Slick Rigs: Keeping Your Truck on the Road in Winter Weather


Trucking’s a tough gig. Winter weather don’t make it easier. Even at a low speed, in a light vehicle, winter driving is no picnic, and all drivers need to careful during the cold months. But for truckers, plowing through snow and ice at highway speeds is a deadly daily routine.


Winter driving hazards are nothing new. You do this every year. It never gets easier, though, and reviewing common hazards and their solutions will help you stay on the road and stay safe.

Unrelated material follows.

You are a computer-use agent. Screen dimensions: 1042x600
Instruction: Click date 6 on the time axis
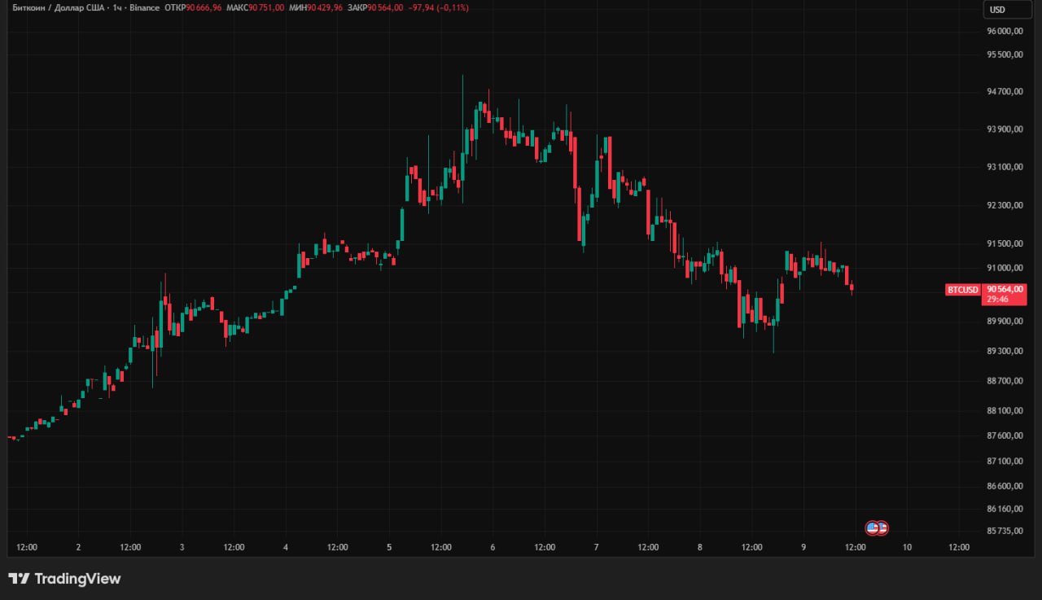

Drive slowly in the winter. Lowering your speed is the single most important safety move you can make as a cold climate driver. No matter how experienced a snow and ice driver you are, you’re no match for the slick surprises mother nature leaves lurking on the paths out there. Snow and ice can be hard to see, and there’s no way you can judge thickness or slickness simply by eye. Slow down.

Keep Your Eyes Open

Be vigilant. A snowstorm is no time to put your mind on autopilot. Remember, one of ice driving’s biggest hazards is black ice—ice you can’t see. What you can’t see, you can’t prevent. You can, however, look ahead and see if other vehicles are sliding. You can keep watch for likely black patches—dark, shaded areas are common spots. Black ice works the same as any ice, so keep in mind that any area could be a death trap.

Watch For Other Motorists

No matter how good a driver you are, you can’t control everyone. All sorts of people are drivers, and many of them can be careless, stupid, selfish, etc. Don’t assume that just because you’re doing everything right that everyone else will be, too. And, of course, good drivers make mistakes too. So watch out for speeders, hairpin-turners, impaired drivers, and distracted motorists. When everyone’s on ice, one driver’s slip up can be everyone’s disaster.


Also keep in mind that other motorists are not riding in a big safe machine like yours. According to Craig, Kelley & Faultless LLC, semi-trucks running into smaller vehicles is a major problem on United States highways. Drivers of cars and other, more compact vehicles, are at a much greater death of death or serious injury than you are. Your common courtesy—recognizing the vulnerability of others driving accordingly—could save lives.

Prepare For the Worst    

Again, even seasoned drivers can get into trouble. And in winter, even small accidents can turn into chilly emergencies without warning. A flat tire might be no big deal for most of the year, but if you get stuck on the side of the road during a northern Wisconsin blizzard, this minor setback becomes big bad news. Equip your rig with a fully stocked first aid kit, truck maintenance gear (spare tires, etc.), and winter supplies. You’ll need non-perishable food, plenty of water, and lots of warm clothes and blankets. Make sure your phone is charged whenever you venture out into the cold.